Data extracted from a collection
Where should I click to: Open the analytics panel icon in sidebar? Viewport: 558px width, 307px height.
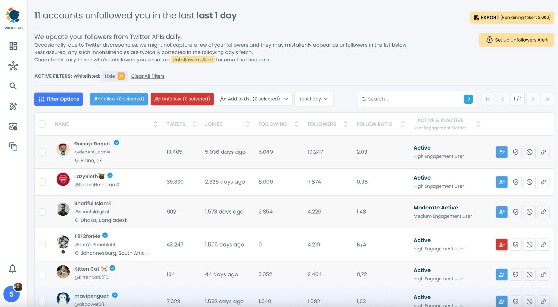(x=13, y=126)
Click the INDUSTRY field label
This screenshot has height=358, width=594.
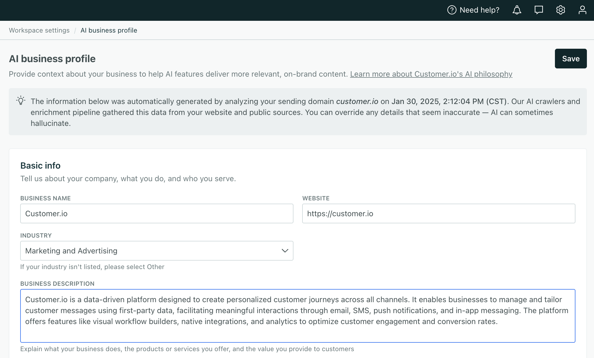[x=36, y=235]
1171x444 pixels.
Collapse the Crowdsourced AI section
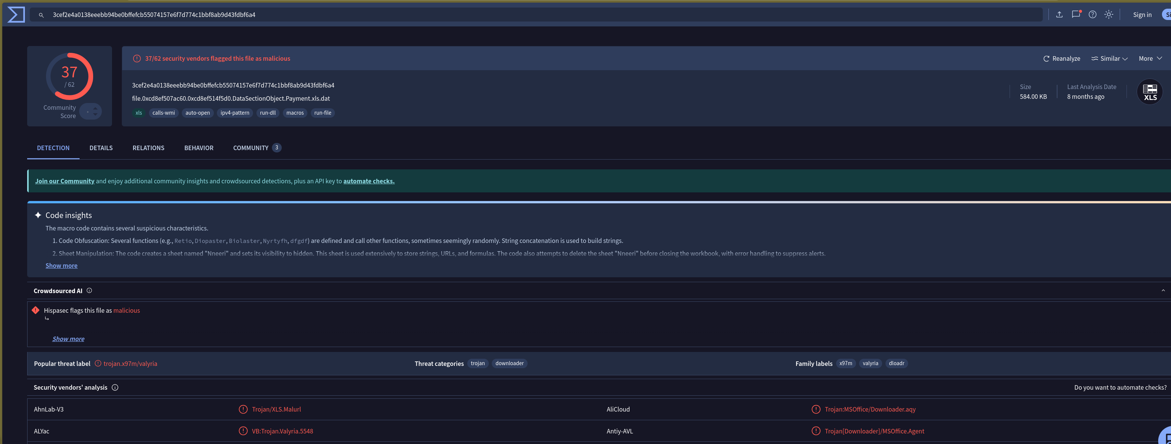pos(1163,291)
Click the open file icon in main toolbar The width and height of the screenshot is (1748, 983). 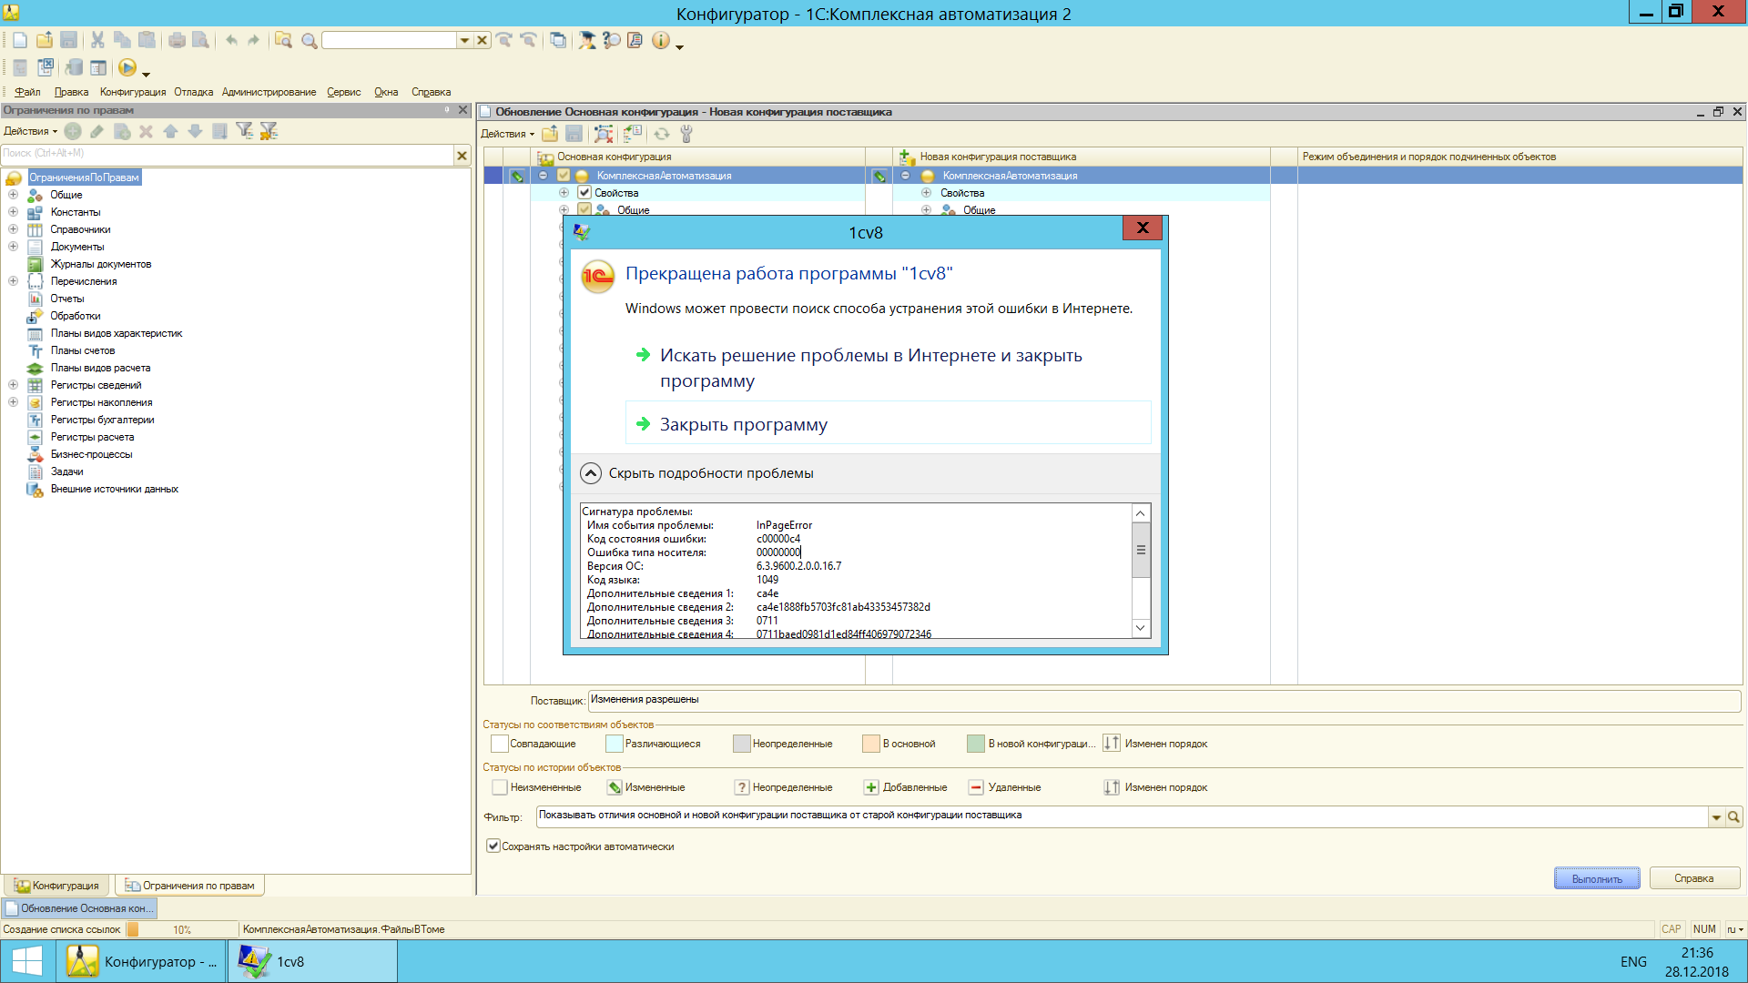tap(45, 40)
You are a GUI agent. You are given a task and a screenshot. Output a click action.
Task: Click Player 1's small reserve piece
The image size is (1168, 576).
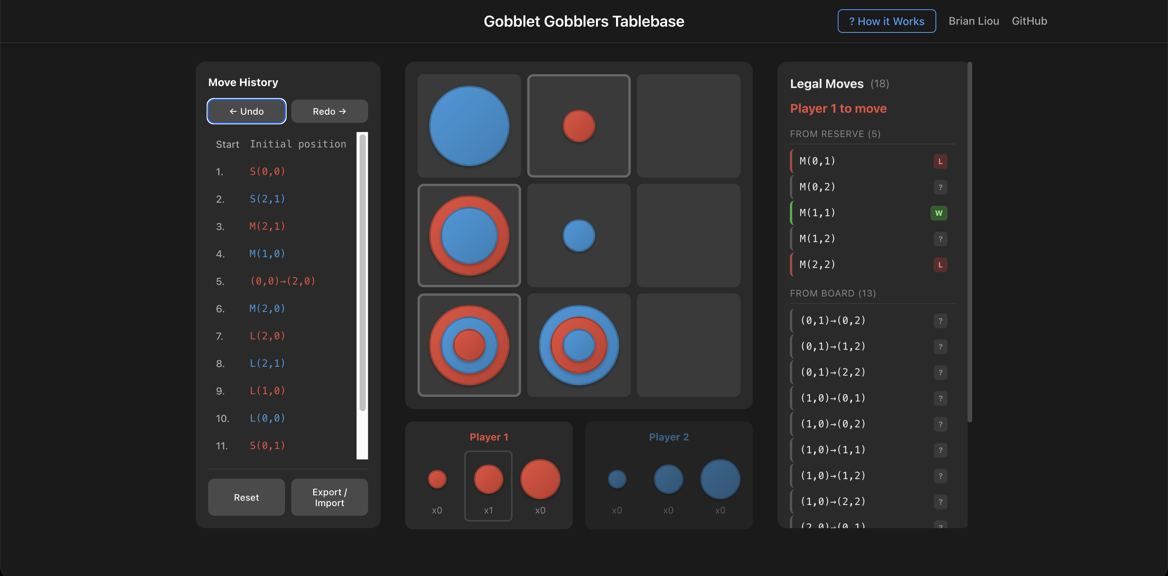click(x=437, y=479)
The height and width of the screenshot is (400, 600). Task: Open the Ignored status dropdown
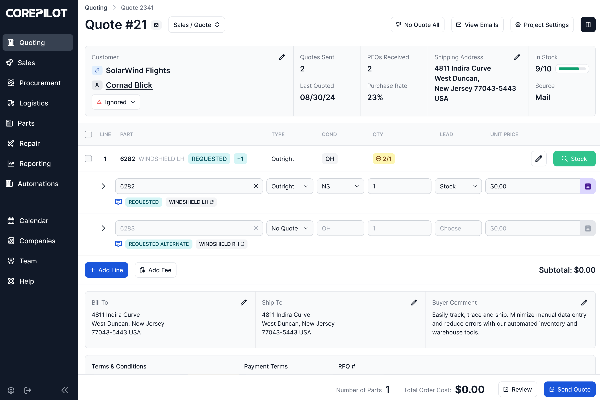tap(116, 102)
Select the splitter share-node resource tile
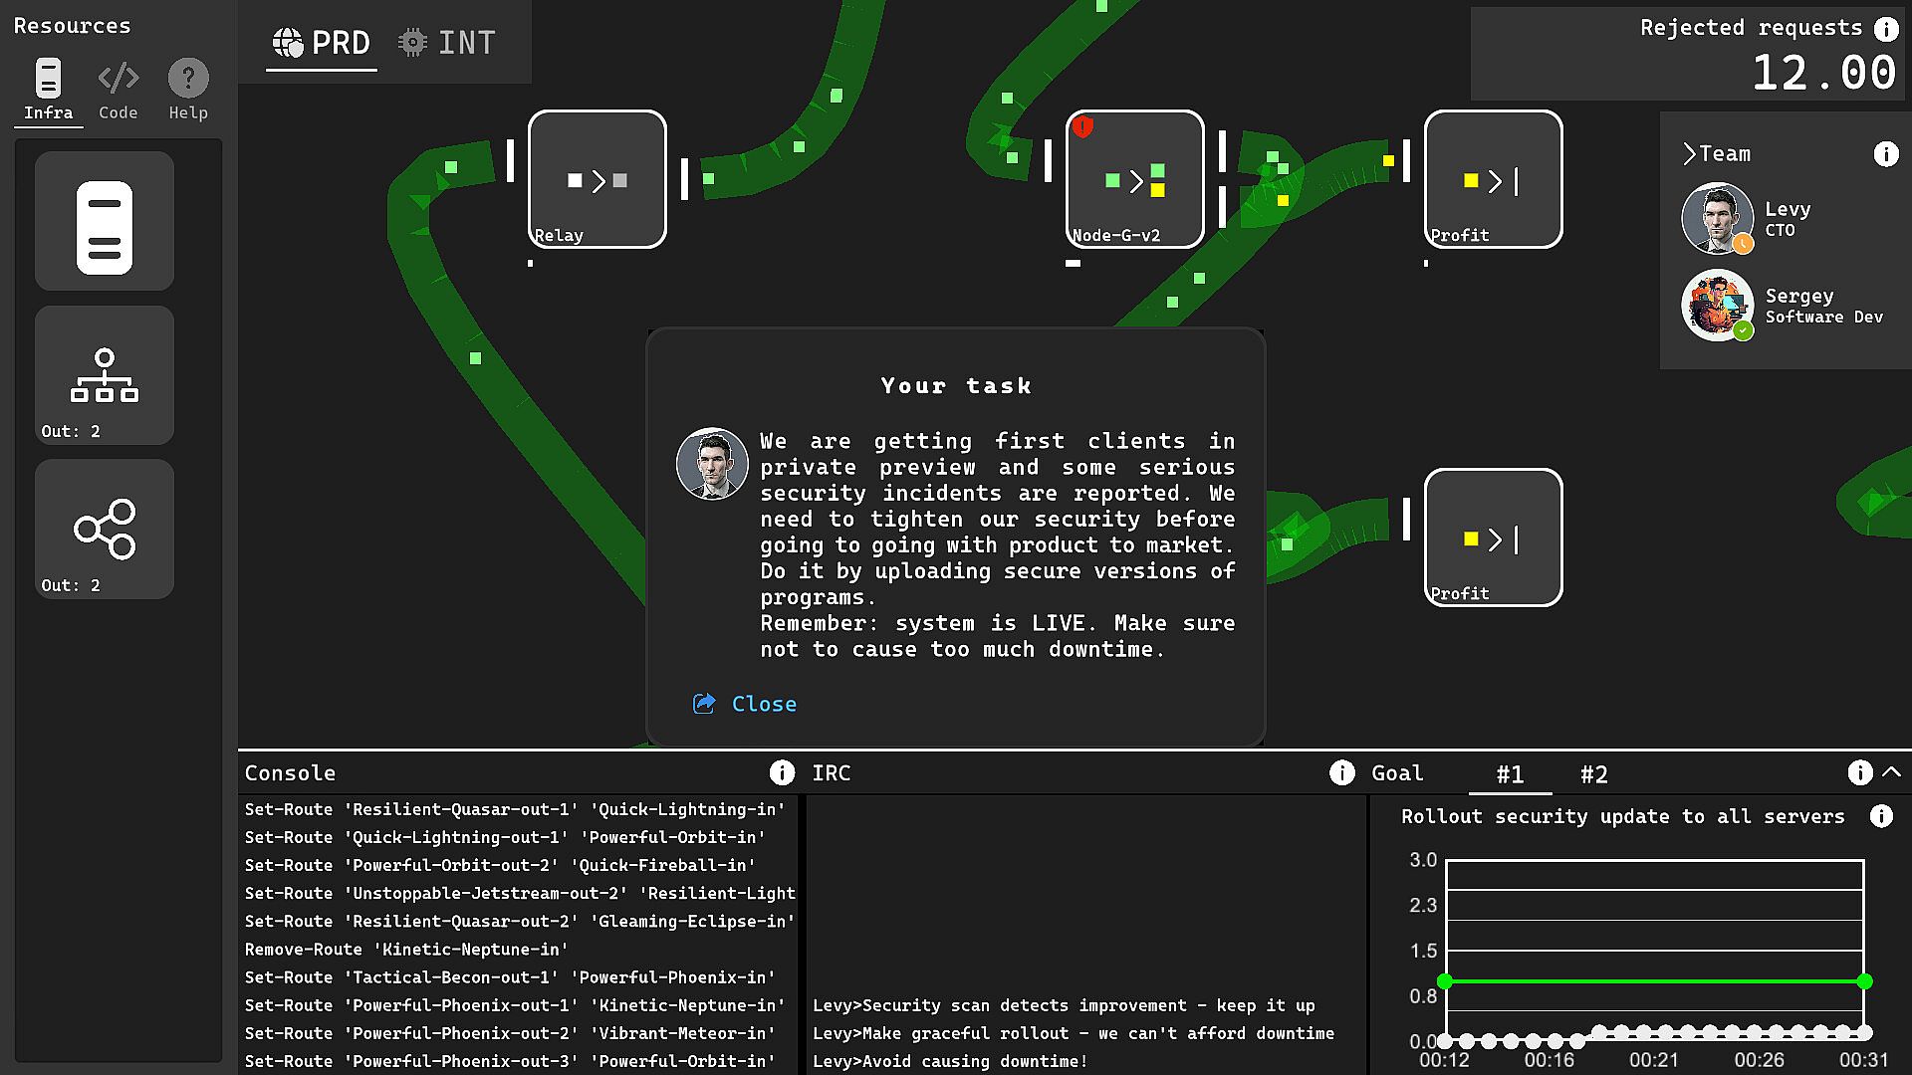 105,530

> [What is being asked]: Only the lines from the line with "You are a GUI" through the end of the entries above, copied exactly and with both ends included, belong in the response; the pictures do not.

> [Solution to the exercise]:
You are a GUI agent. You are given a task and a screenshot. Output a click action.
Task: Click Player 1's small reserve piece
The image size is (1168, 576).
click(x=437, y=479)
The height and width of the screenshot is (400, 600). Task: Open the Ignored status dropdown
tap(116, 102)
Select the splitter share-node resource tile
 105,530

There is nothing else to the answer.